An Interview with Forrest Hamer


Forrest Hamer. Photo by KwanLam Wong.

[End Page 1048]

This interview was conducted on, May 28, 2004, at Texas A&M University (College Station), where Forrest Hamer taught in the Callaloo Creative Writing Workshop.

ROWELL: I am beginning to wonder whether what we today conceptualize as literary poetry isn't something almost anachronistic. I am convinced that modern and contemporary poetry is arcane to most American general readers—that is, at this time in the United States poetry is, has become, or is perceived as a form of expressive culture created for an elite group of readers. Since the rise of modernism—with its complexities in art forms and its reconceptualization of art as expressive culture—poetry has garnered only a very small group of readers. In fact, legions of general readers think of modern and contemporary poetry as complex inscriptions far removed from their lives. And yet you and I know that poetry is not. We, in fact, wish the national vision were the contrary. (Even as we critique the aesthetic ideology of the Black Arts Movement of the 1960s and early 1970s, we must note that the poetry, following the dicta of its architects, did attract "the people" to poetry. In fact, the poets—never mind what we perceive as the shortcomings of some of their art and its imperatives—were "the people, and "the people" were the poets.) Where do you see yourself in this dilemma—you, the maker of poems that expect or request an audience? I assume that you would want to engage the legions of readers I spoke of earlier. I assume that you, like any literary writer, want to engage them—and rightly so—but on your own terms, rather than on those someone else might imagine, desire to propose, or attempt to impose.

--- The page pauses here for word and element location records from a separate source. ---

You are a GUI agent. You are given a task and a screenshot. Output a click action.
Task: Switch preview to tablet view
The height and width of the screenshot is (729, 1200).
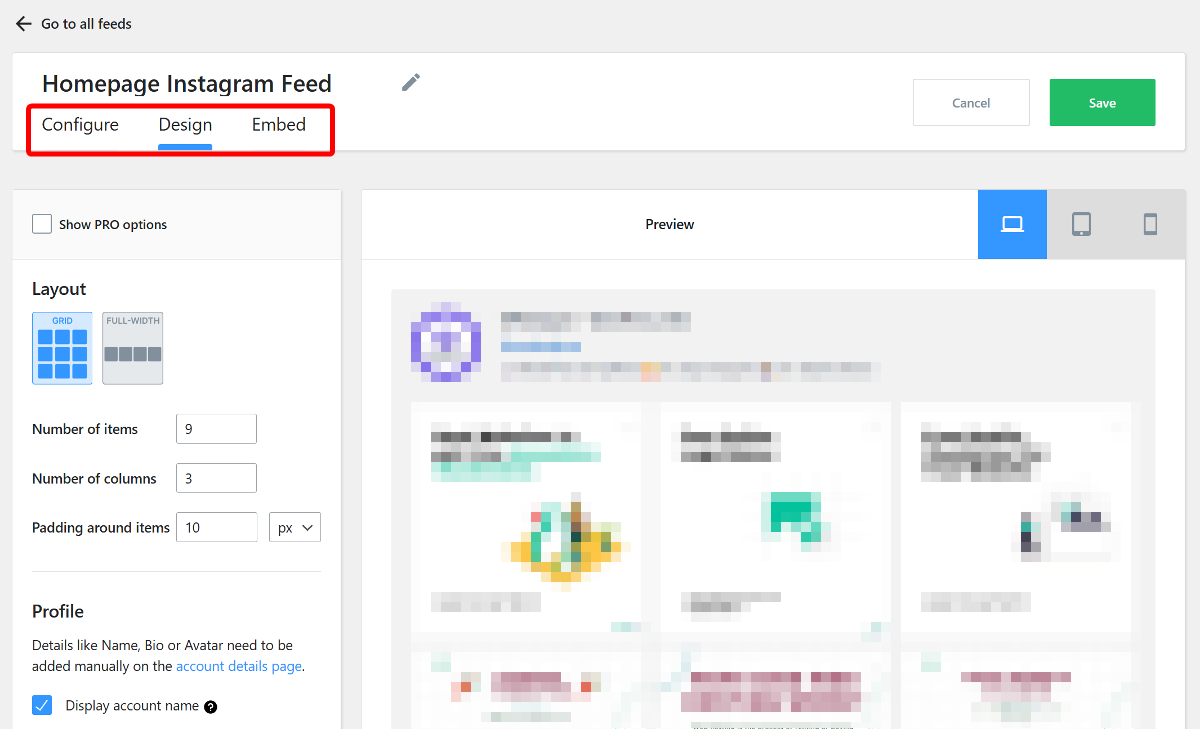pyautogui.click(x=1081, y=224)
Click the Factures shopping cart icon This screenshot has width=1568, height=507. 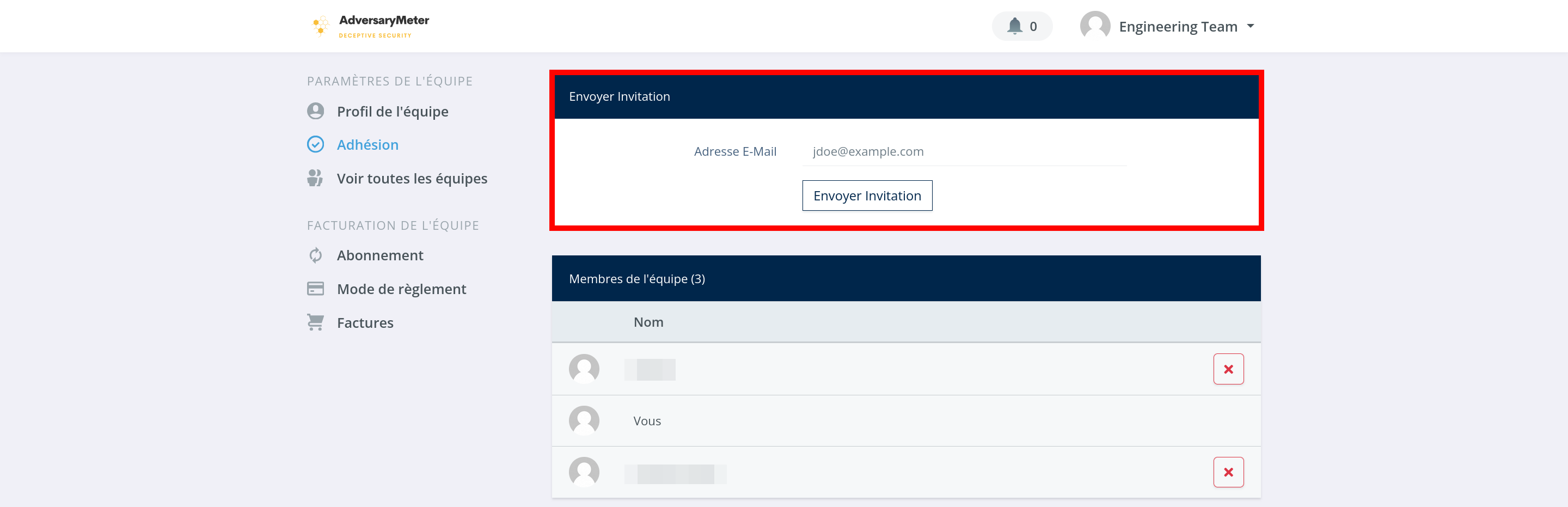click(315, 322)

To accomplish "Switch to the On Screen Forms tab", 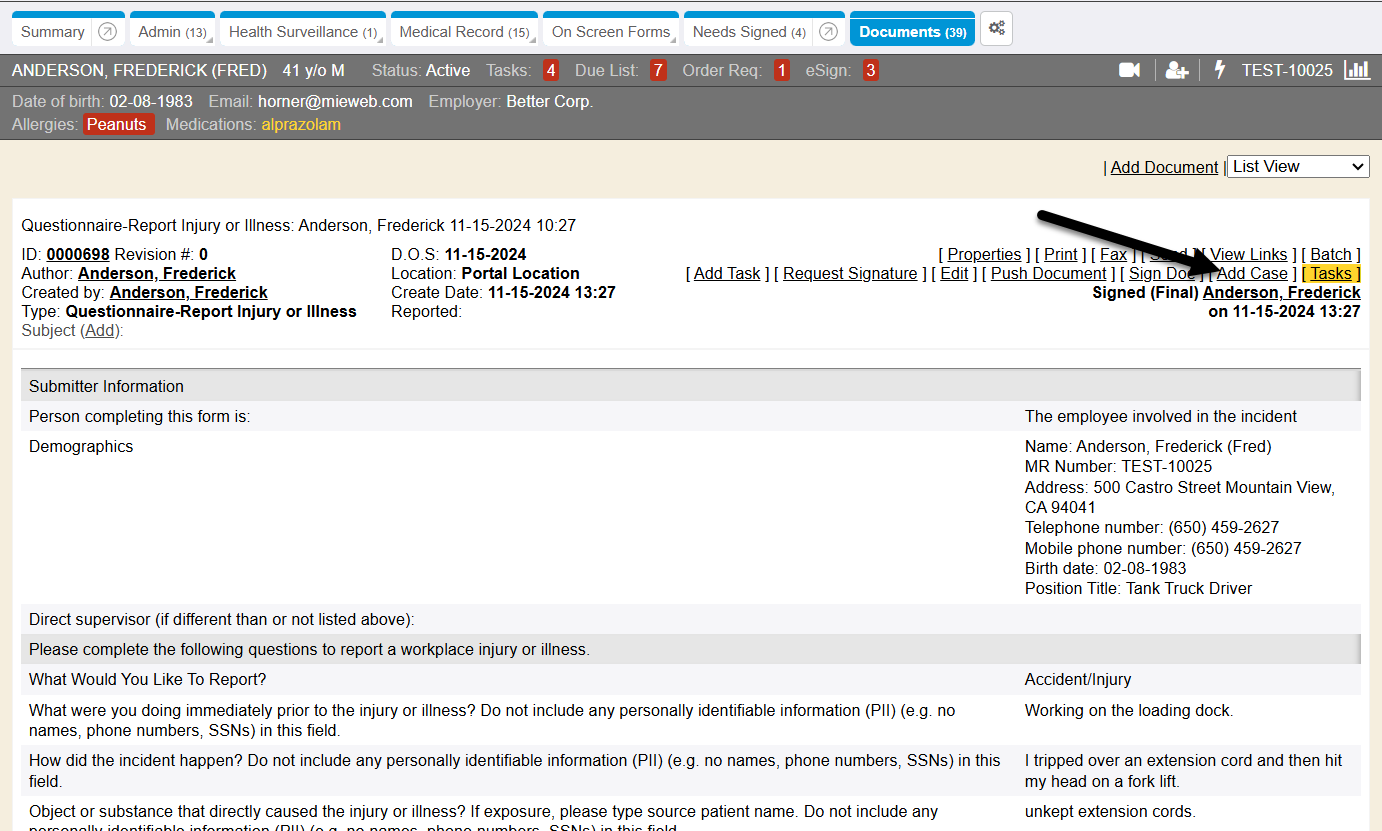I will tap(611, 32).
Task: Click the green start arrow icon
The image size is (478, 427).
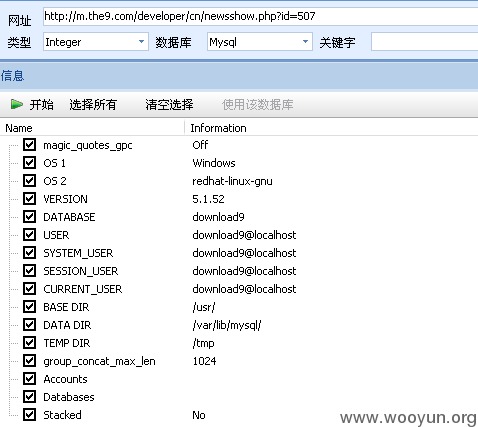Action: 16,104
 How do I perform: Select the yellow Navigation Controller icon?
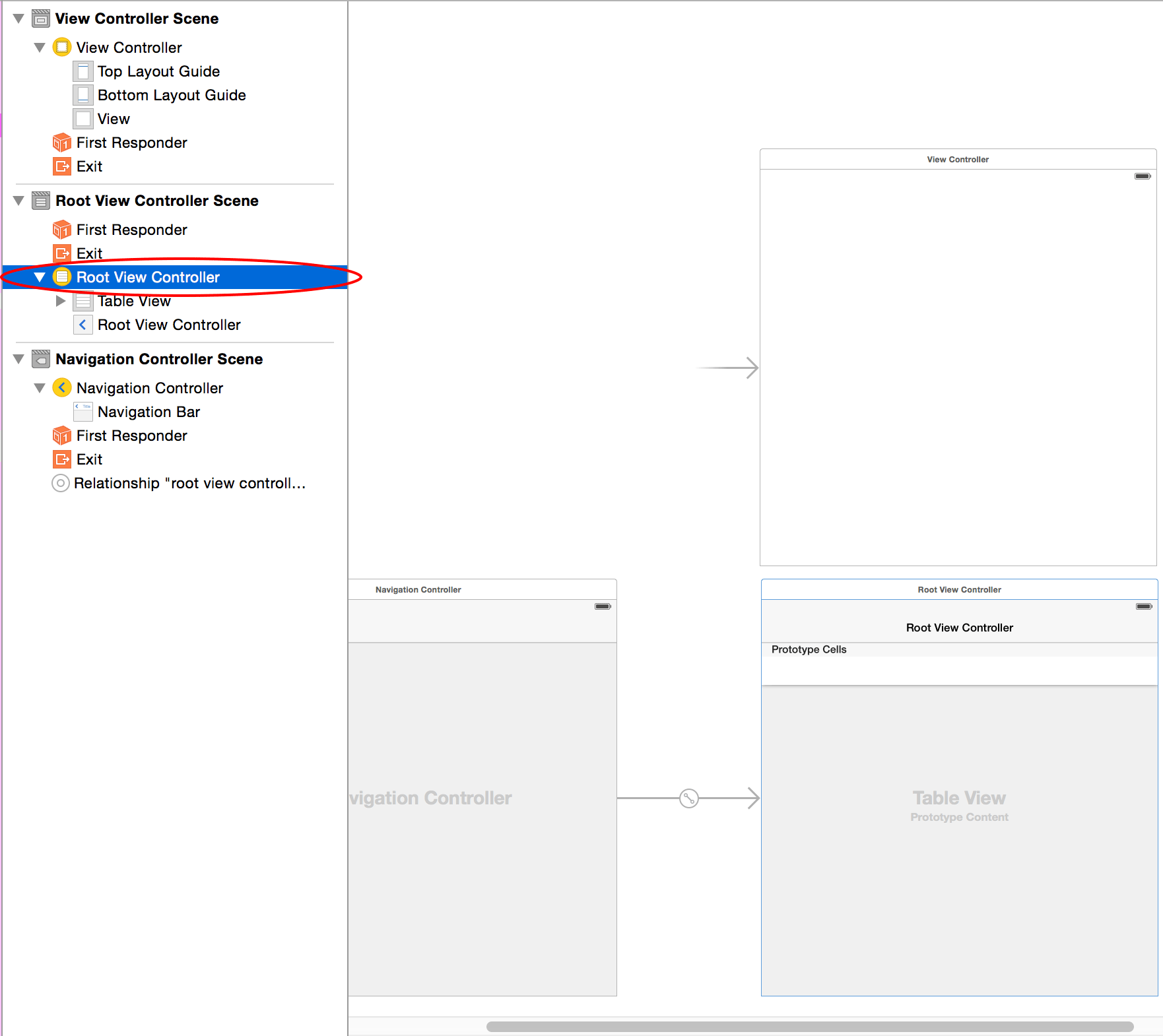[61, 388]
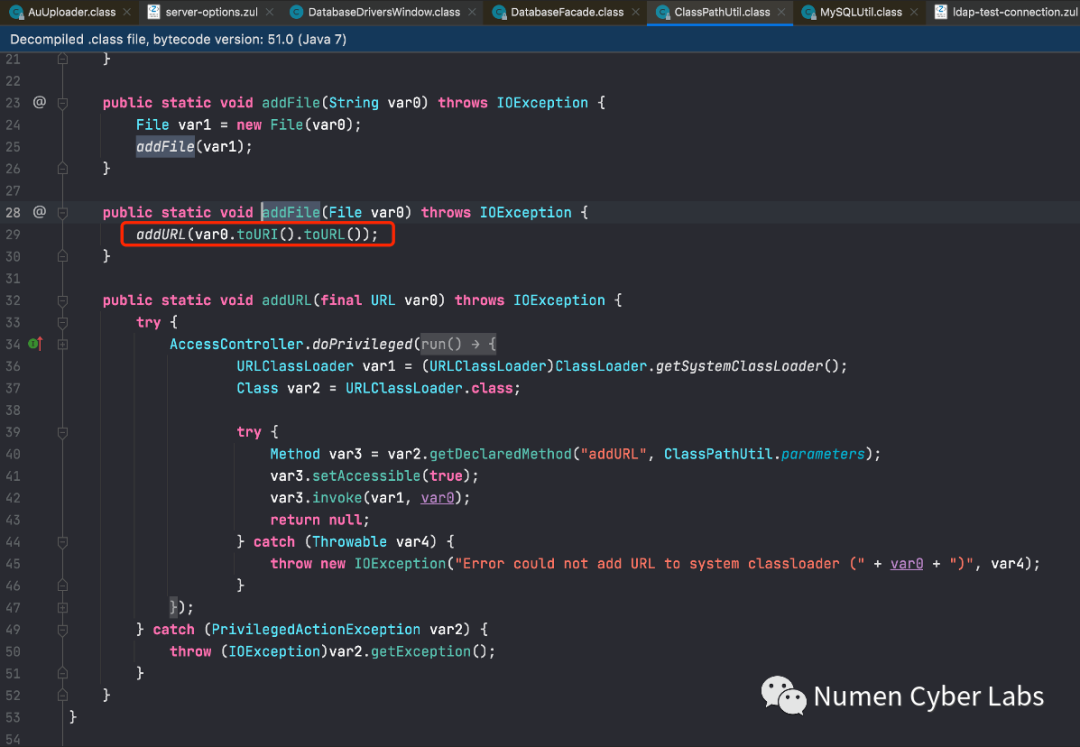Click the @ gutter icon on line 23

tap(40, 102)
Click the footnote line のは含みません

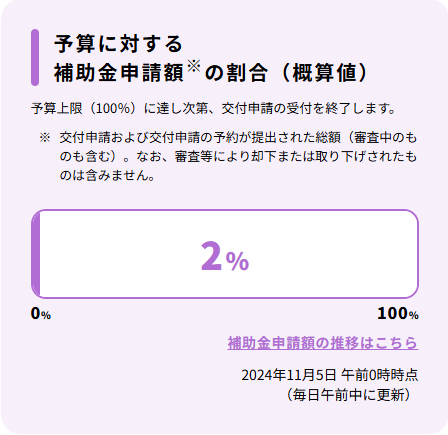(x=107, y=175)
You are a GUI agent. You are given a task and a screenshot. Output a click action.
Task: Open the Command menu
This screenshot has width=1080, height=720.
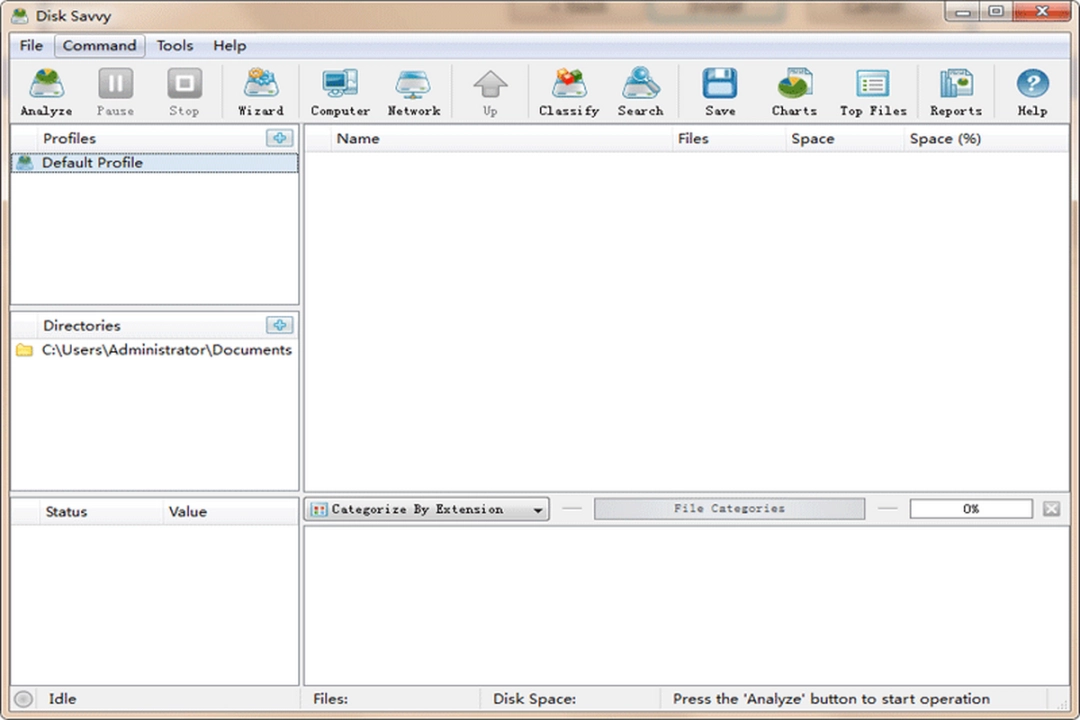(x=99, y=45)
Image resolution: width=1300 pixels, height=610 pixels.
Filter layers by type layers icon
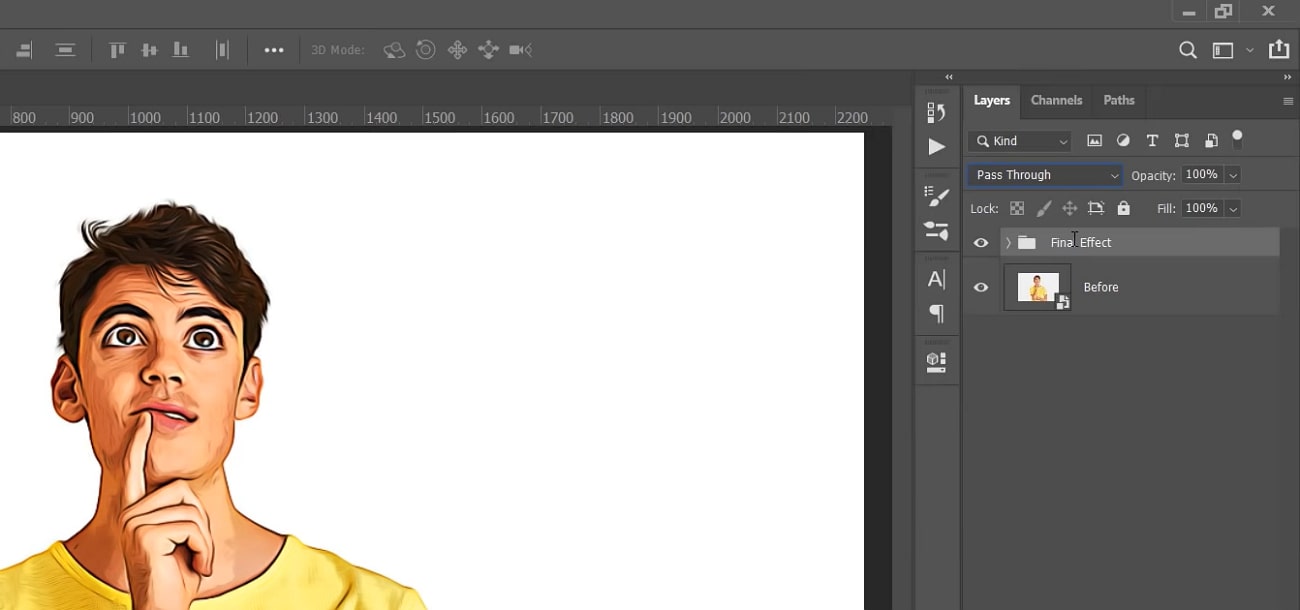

HAMER: One of the primary values of poetry is the opportunity it provides for a conversation, not only among poets but also between the poet and a reader or listener. And it's a conversation that is more private than many others, and I think that's important, especially with regard to the opportunity poetry is to create, hold, and maintain culture. Poetry relies so much on language, on voice, and the music within voice that it literally holds the voices of many others who have in turn contributed to a single poem. I think it also provides the opportunity for many others in the future to engage in some way with the present. It would be unfortunate if poetry were to be replaced by other forms of public conversation because I really believe in the power of poetry as process not only to educate and illuminate, but also to spur creation—to [End Page 1049] change ways of thinking, ways of perceiving, and ways of experiencing such that people literally have new experiences and are able from there to be creative in whatever way they will be in their lives. I think it just enhances living. And while it may be true that fewer people read poetry, I think the need for poetry and the arts is not only unchanged by current times but also made more urgent, even if it seems that we are reaching fewer people. I'm not sure if it turns out to be true that few people are reached; I certainly hope that is not the case. But I think the opportunity again to enhance the life and lives of people are inherent to what we do as poets and artists.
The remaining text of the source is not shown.